The context: House and Senate committees are investigating abuses of administratively uncontrollable overtime. The Senate federal workforce subcommittee will have a hearing on it next week, following the House hearing last month. |
Border Patrol union advocates overtime changes that would cut officers’ pay
By Joe Davidson,
It’s not every day that a federal labor organization tells Congress to reduce union members’ pay.But that’s what the National Border Patrol Council advocates.
“Frankly,
I am asking you for a pay cut,” Brandon Judd, president of the council,
recently told members of the House Oversight and Government Reform subcommittee on national security. “I am coming to you and I am telling you, agents are willing to take a pay cut.”
The context: House and Senate committees are investigating abuses of administratively uncontrollable overtime. The Senate federal workforce subcommittee will have a hearing on it next week, following the House hearing last month.
This
type of overtime, commonly called AUO, is meant to cover Border Patrol
agents and other Department of Homeland Security (DHS) law enforcement
officers who must work longer than scheduled hours when, for example,
chasing suspects through the desert.
But rather than a method
used to compensate employees for the unexpected circumstance, it turned
into a regular pay trough even for the desk-bound. That dirtied its
reputation for the officers who legitimately needed it.
In an October letter to President Obama,
Special Counsel Carolyn Lerner said “AUO problems are ongoing and
pervasive.” She called the abuse “a violation of the public trust and a
gross waste of scarce government funds.”
Judd and others could see what was coming.
It’s
not that he and other leaders of the Border Patrol Council, which is
part of the American Federation of Government Employees, are trying to
curry favor with Congress at the expense of their membership. But they
do know how to get in front of a situation.
“We see the writing on
the walls,” said Shawn Moran, a council spokesman. “We know that the
alternative is far worse than what we are pushing for.”
The
stinging report from the Office of Special Counsel leaves AUO in its
current form a wounded bureaucratic creature with diminished chances of
survival.
Perhaps sensing change was coming, union leaders
started working with Congress on fixes to the overtime system well
before Lerner issued her report. The result is legislation that has the
support of Democrats, Republicans and labor, but not management, at
least not yet.
DHS spokesman Peter Boogaard said “while many
frontline officers and agents across the department require work-hour
flexibility,” often through the use of AUO, “misuse of these funds is
not tolerated.”
DHS is examining the overtime system, and the
Obama administration is reviewing the bill. Its chief sponsors are
subcommittee chairman Jon Tester (D-Mont.) and John McCain (R-Ariz.) in
the Senate and subcommittee chairman Jason Chaffetz (R-Utah) in the House, where there also are Democratic co-sponsors.

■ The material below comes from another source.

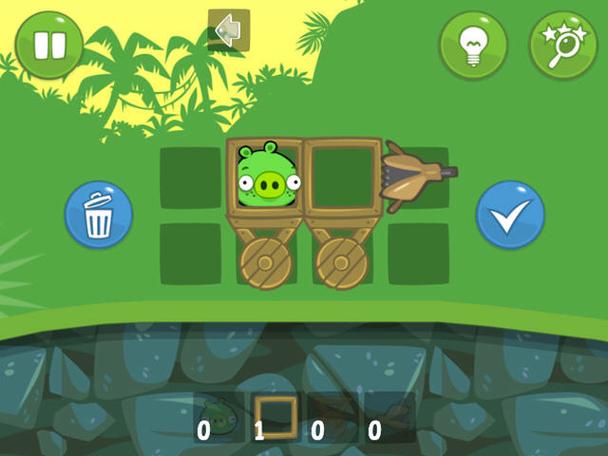Pause the game with the pause button

(x=48, y=46)
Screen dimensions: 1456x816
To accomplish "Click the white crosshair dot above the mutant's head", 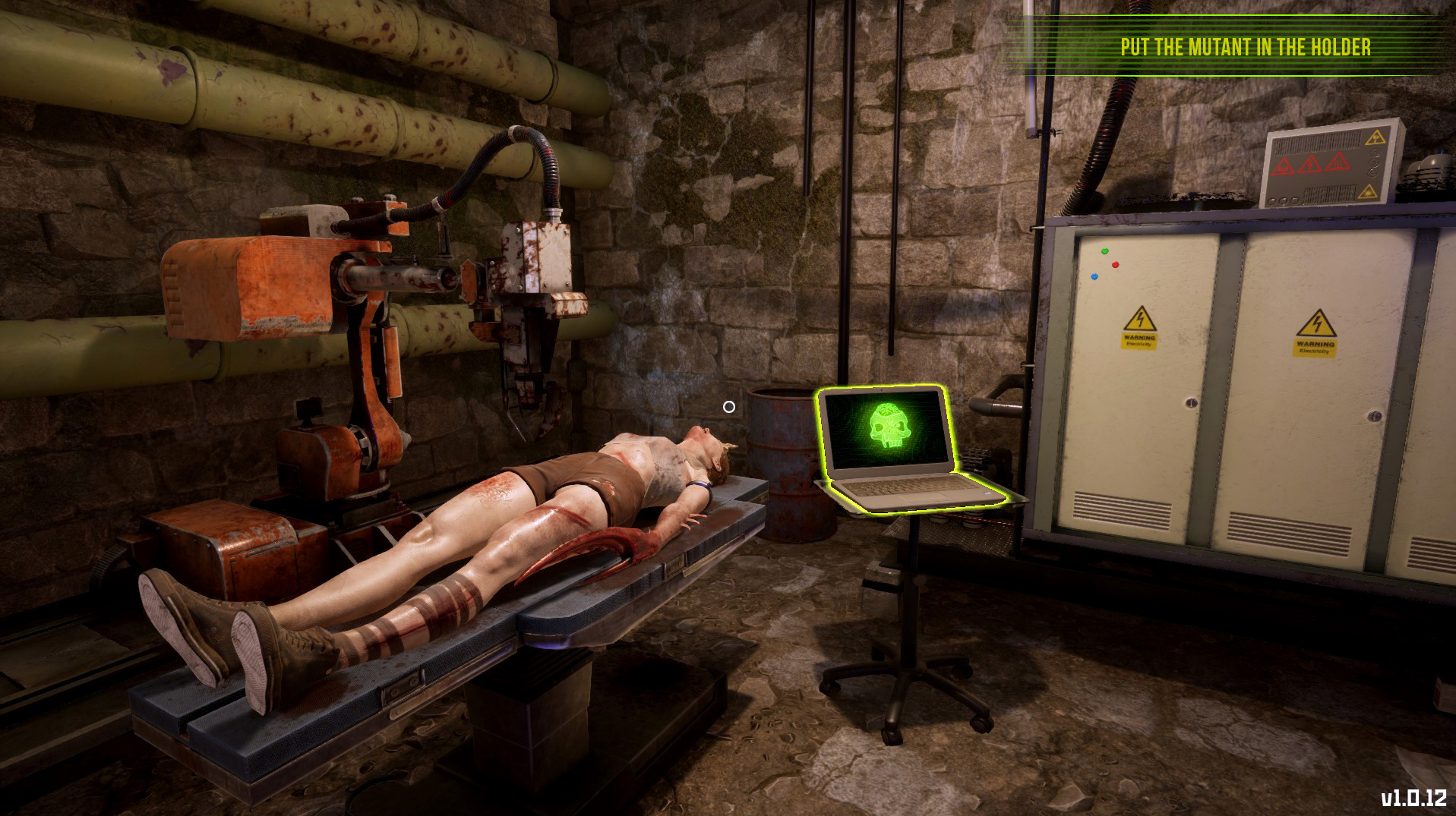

“Establishing this new pay schedule will make our borders more secure and save taxpayer dollars,” Tester said.
The
legislation would provide agents three overtime options: 1) work 100
hours per pay period and get 25 percent overtime; 2) work 90 hours with
12.5 percent overtime; or 3) work no overtime. Comp time could be taken
for unscheduled overtime worked beyond 80 to 100 hours per two-week pay
period, depending on the option.
Judd said “this legislation
will ensure that Americans have a Border Patrol that is properly
trained, adequately equipped and fairly compensated.”
Fairly, but not as lucratively.
Moran
said most of the union members would lose about $6,500 annually
compared with their income before this year’s budget cuts.
So what do they get in return?
“It brings a lot of long-term stability in terms of pay,” Moran said. “That will increase morale.”
Chaffetz said the bill would save taxpayer money.
“In
addition to saving $125 million a year, we are looking to bring more
consistency to those who risk their lives everyday protecting the
border,” he said. “This new pay scale is a long-term solution that will
iron out the kinks of the current system through old-fashioned planning
and time management. These changes will both reduce opportunities to
abuse the system and provide compensation for unanticipated emergencies
such as capturing criminals.”
For many years, AUO, which amounted
to a 25 percent increase in pay, was routinely expected by agents and
promoted by the agency. Union leaders say many field agents generally
work 10-hour days.
“When I applied for the job, it was actually a
part of the compensation package that you were told that you would
earn,” Judd told the House hearing. “ It said that you would earn a
substantial amount of irregular overtime in the form of administrative
uncontrolled overtime. So, yes, all Border Patrol agents,” until changes
about year ago, “were told that this was part of your compensation
package.”
But simply ending the overtime system without a fair replacement would be a deal-breaker for many agents.
“If
you remove the overtime system that we currently have,” Judd said, “you
wouldn’t be able to retain employees. . . . We need an overtime system
that would be cost effective to taxpayers, increase border security and
include incentives to retain our employees.”